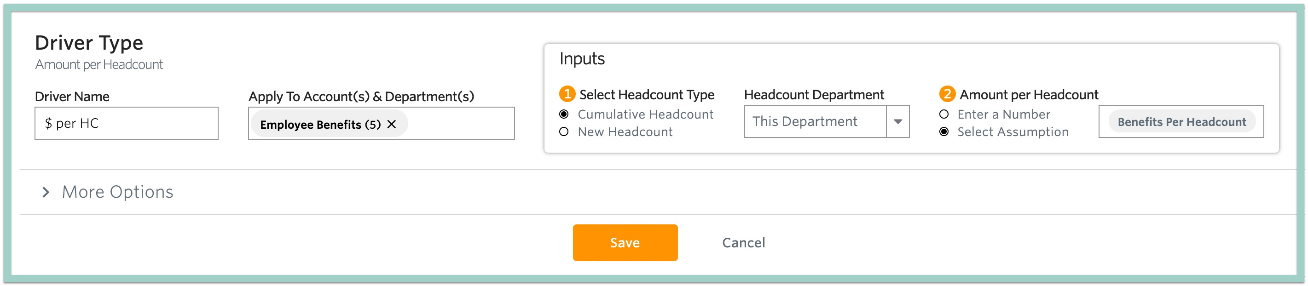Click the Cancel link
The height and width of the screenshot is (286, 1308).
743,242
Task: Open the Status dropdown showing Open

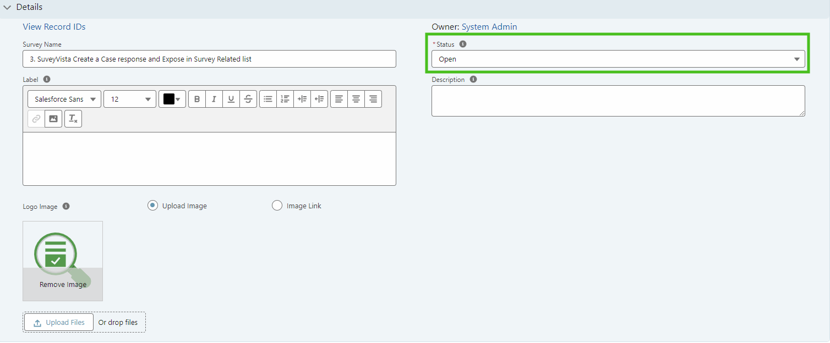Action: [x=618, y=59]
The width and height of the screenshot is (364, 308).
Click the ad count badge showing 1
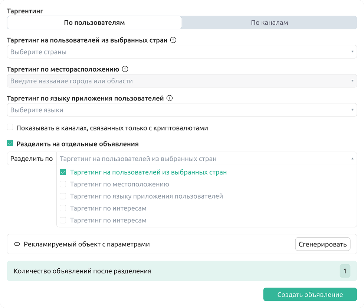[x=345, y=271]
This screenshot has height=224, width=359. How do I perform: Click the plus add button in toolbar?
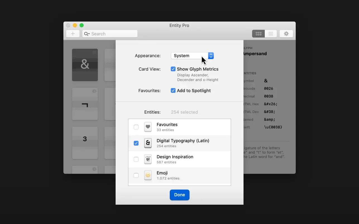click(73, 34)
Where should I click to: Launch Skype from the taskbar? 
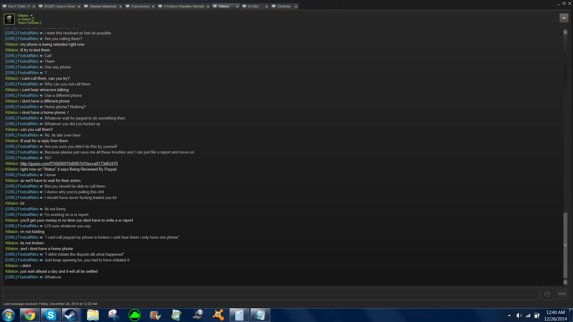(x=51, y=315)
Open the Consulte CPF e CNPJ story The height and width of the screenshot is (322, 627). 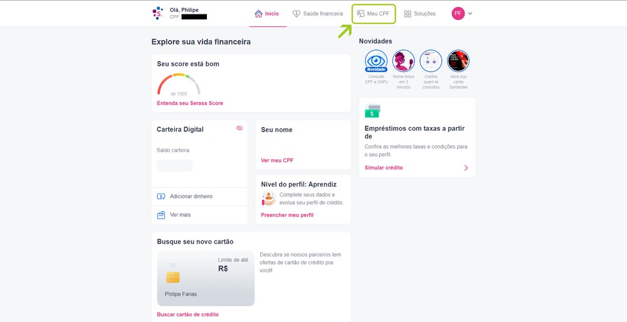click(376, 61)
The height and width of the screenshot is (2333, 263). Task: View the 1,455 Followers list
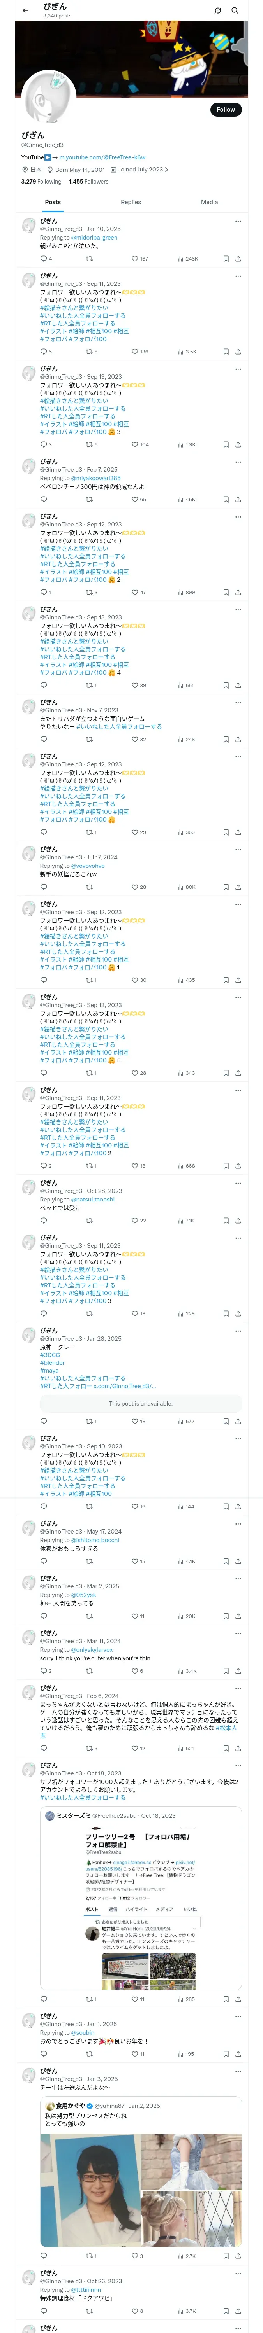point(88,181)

■ What is required ■
Could you copy exactly, and with no pictures, the lines above from the one containing "The height and width of the screenshot is (2333, 263)." through the last line, both included?

■ Answer below ■
The height and width of the screenshot is (2333, 263). Task: View the 1,455 Followers list
point(88,181)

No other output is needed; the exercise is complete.